The study gives new insights into how apparently unrelated diseases are linked via our genes.
“It’s fascinating to see that the genes that play a role in birth weight also play a role in different diseases. By studying these genes, we can also see which proteins are involved and shine a spotlight on the mechanisms that can lead to these diseases,” says co-author Hans Bisgaard, professor of pediatrics and the head of the Copenhagen Studies on Asthma in Childhood research center (COPSAC) at the University of Copenhagen, Denmark.
“It’s a serious step towards understanding this disease and to find out how we can remedy them,” says Bisgaard.
The study is published in the scientific journal Nature.
In the new study, scientists from 116 different research centres around the world have worked together to create a gigantic database. They compared the genes of 153,000 people with their birth weight and the risk of developing a range of metabolic diseases.
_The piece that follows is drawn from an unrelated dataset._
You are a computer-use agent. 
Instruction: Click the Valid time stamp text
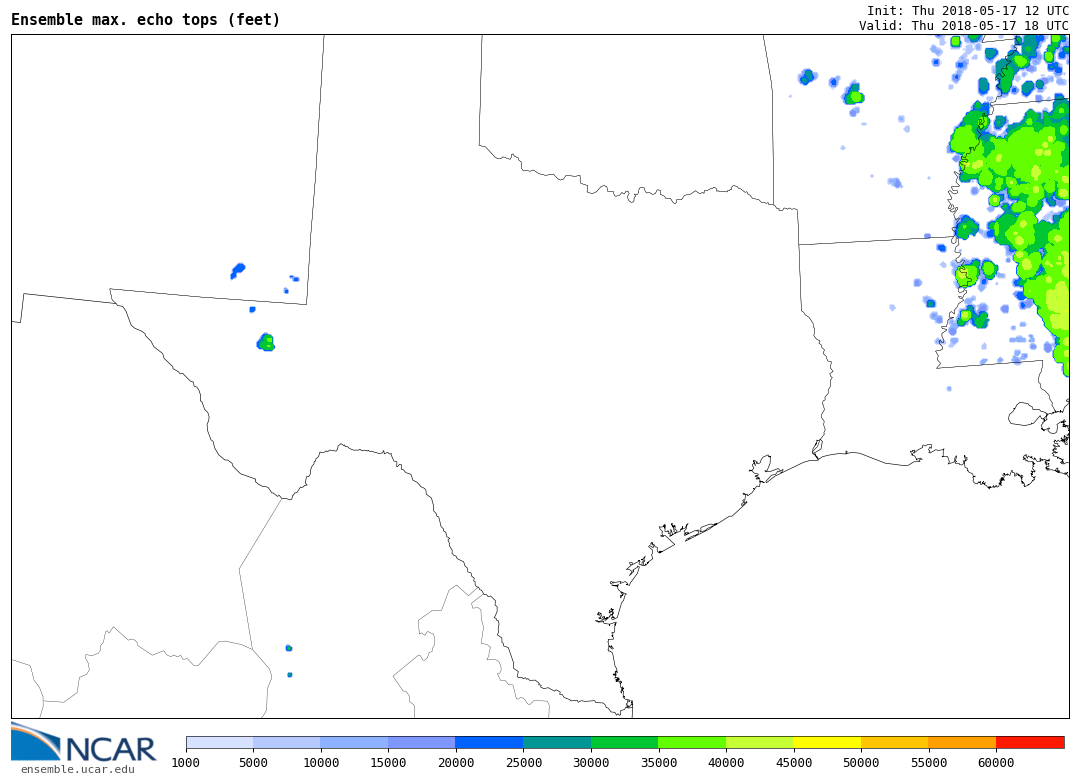point(963,26)
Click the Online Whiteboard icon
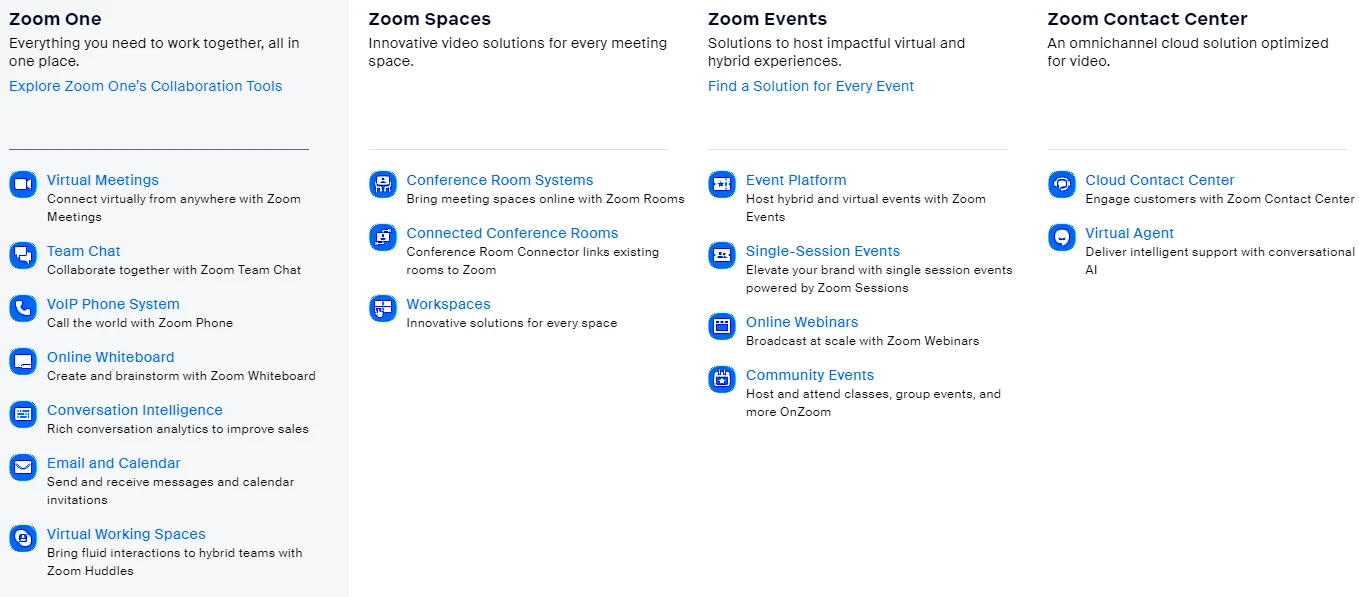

“We’ve long suspected that birth weight influences the risk of developing different diseases later in life. In this study, we found the genetic variants that influence birth weight, and used them to find the genes that also predisposes us to heart disease, blood pressure disorders, and type 2 diabetes,” says Bisgaard.
The study took a two-pronged approach. First, the scientists used genomes and birth weight to identify relevant gene variants. Then they looked to see if the newly discovered genetic variants were overly represented in people with these diseases.
“We knew of five or six genetic variants that could be associated with birth weight, but we have now increased this to 60. Traditionally, scientists have interpreted birth weight as a result of environmental factors early in life. But here we show some specific genes help to decide birth weight and could be linked to risks of developing different diseases as adults,” says Bisgaard.
Anders Børglum is a professor in medical genetics and disease. He was not involved in the new study.
He describes the results as exciting and notes that it is much larger than previous studies on the subject. The results are very strong, he says.
“It gives very strong support to identify which genes influence birth weight and then to see how they correlate with diseases later in life. And it’s exciting to see that numerous genetic variants, which are common in the population, can explain 15 per cent of variability in birth weight. That’s a considerable amount,” says Børglum.
He notes that the study actually indicates that children with a lower birth weight are also less likely to become overweight.
“Obesity is generally linked to an increased risk of these diseases. The study gives an insight into some of the mechanisms and some areas that we need to study further to understand the causes of both obesity and these more widespread diseases,” says Børglum.